- _INSTRUCTIONS TO FOLLOW_:
Print exactly the lines from the one that contains "Screen dimensions: 800x387" through the final line of the entries below, both included, and nothing else; omit the pictures.

(Items from a data source)

====

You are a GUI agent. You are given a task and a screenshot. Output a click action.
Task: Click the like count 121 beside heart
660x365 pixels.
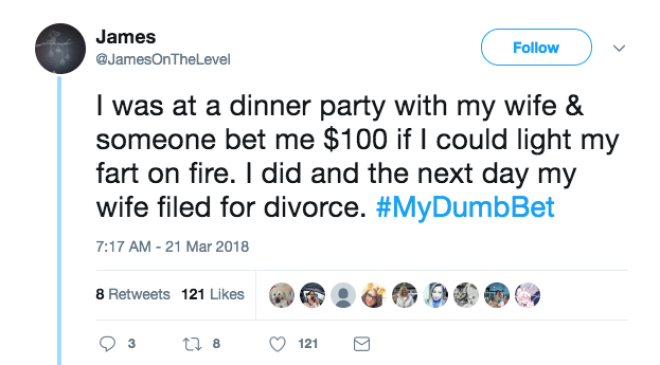(308, 344)
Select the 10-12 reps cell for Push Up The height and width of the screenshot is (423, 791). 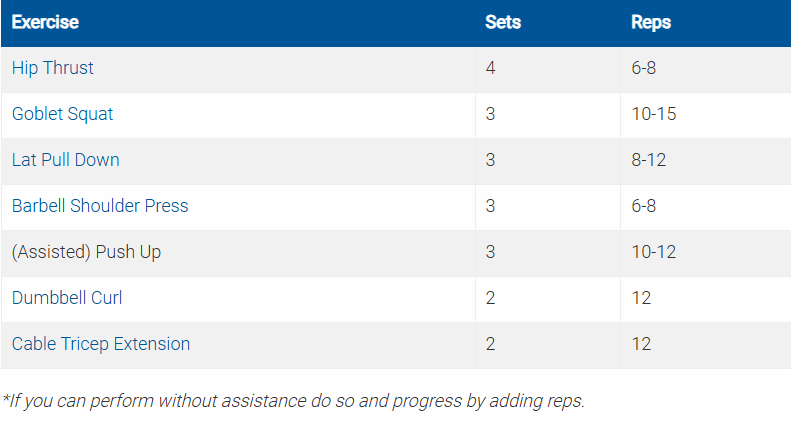click(x=653, y=252)
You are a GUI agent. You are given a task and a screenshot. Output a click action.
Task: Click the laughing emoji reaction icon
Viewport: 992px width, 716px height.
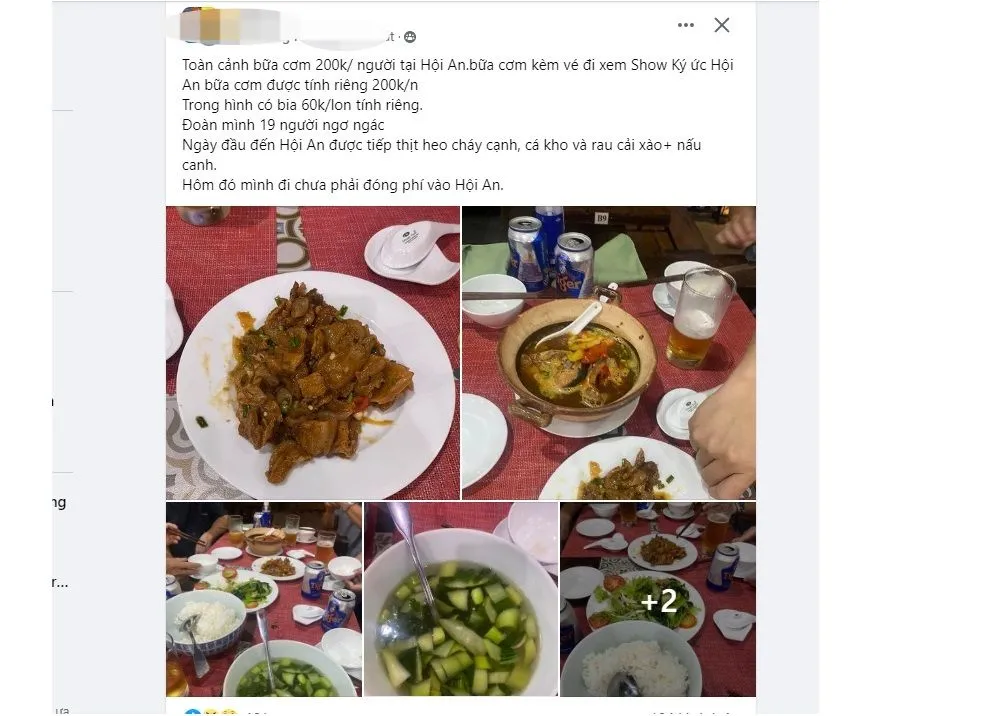pos(212,712)
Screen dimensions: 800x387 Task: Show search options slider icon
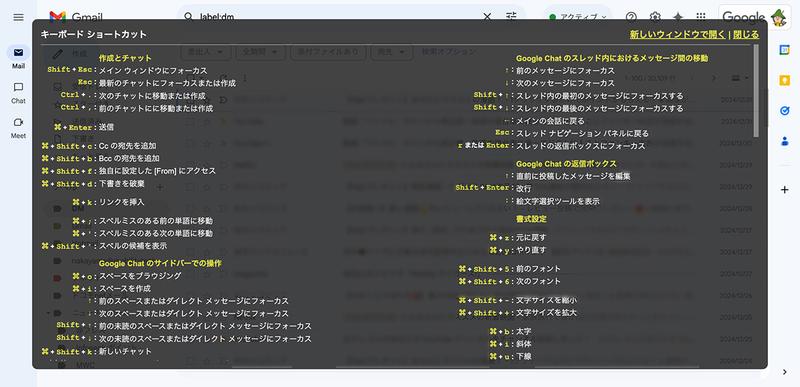pyautogui.click(x=511, y=16)
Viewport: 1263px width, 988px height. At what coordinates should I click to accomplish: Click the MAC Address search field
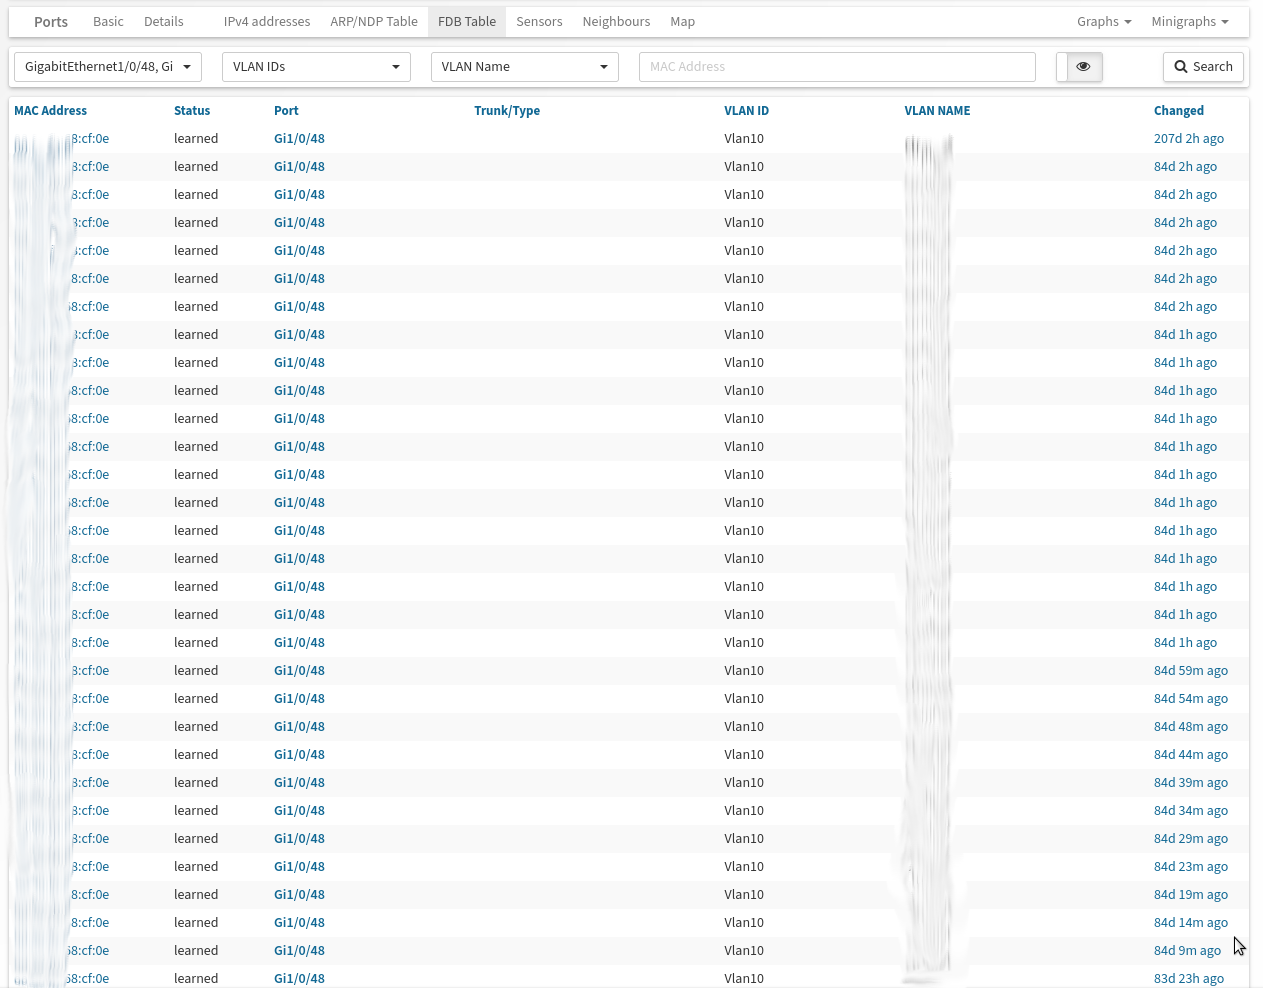coord(837,67)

====

- _EXERCISE RESPONSE_:
Screen dimensions: 800x387 Task: Show search options slider icon
pyautogui.click(x=511, y=16)
Viewport: 1263px width, 988px height. At what coordinates should I click to accomplish: Click the MAC Address search field
coord(837,67)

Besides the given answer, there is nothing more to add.